*What you should do*
Repeat word for word the opening stretch of the entries, from the first line through the line containing "Given: Click the crown icon on YZY card".

*Data to process*

----

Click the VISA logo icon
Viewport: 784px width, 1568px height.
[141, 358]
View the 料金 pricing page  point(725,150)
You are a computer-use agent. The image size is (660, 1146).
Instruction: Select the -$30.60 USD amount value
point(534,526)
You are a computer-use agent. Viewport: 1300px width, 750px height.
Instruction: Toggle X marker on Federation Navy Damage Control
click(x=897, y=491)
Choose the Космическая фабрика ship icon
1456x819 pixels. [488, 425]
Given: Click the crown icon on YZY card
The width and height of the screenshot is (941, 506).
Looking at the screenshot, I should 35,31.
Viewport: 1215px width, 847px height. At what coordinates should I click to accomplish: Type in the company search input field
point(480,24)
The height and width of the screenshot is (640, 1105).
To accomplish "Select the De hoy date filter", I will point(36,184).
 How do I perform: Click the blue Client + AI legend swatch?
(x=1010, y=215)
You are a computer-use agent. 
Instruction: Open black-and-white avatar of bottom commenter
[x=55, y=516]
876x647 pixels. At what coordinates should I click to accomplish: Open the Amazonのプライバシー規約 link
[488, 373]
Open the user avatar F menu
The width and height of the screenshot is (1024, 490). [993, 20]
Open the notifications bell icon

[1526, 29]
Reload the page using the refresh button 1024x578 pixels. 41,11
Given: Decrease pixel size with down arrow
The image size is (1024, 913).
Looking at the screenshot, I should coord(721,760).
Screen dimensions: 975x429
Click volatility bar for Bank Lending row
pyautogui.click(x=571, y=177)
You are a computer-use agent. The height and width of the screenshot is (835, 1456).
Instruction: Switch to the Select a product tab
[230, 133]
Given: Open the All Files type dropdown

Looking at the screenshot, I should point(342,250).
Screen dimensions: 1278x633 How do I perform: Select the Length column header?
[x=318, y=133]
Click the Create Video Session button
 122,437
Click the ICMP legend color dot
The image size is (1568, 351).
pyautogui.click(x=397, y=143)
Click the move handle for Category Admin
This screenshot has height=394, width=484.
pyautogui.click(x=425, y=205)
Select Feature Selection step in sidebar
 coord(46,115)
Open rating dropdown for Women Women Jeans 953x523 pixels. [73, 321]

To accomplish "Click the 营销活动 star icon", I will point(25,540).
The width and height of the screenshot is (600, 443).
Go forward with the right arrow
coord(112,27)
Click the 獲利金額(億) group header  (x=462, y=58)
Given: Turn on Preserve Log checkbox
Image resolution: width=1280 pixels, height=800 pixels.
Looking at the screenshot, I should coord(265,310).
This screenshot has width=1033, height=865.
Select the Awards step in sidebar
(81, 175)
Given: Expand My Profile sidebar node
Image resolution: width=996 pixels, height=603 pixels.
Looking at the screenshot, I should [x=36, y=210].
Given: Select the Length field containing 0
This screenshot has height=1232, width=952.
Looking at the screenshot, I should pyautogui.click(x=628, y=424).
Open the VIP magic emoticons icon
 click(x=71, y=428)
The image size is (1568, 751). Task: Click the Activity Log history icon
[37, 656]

----

*Output for this task*
Click the VISA logo icon
Viewport: 784px width, 1568px height.
[141, 358]
View the 料金 pricing page  point(725,150)
You are a computer-use agent. The image size is (660, 1146).
Instruction: Select the -$30.60 USD amount value
point(534,526)
You are a computer-use agent. Viewport: 1300px width, 750px height.
Instruction: Toggle X marker on Federation Navy Damage Control
click(x=897, y=491)
Choose the Космическая фабрика ship icon
1456x819 pixels. [488, 425]
Given: Click the crown icon on YZY card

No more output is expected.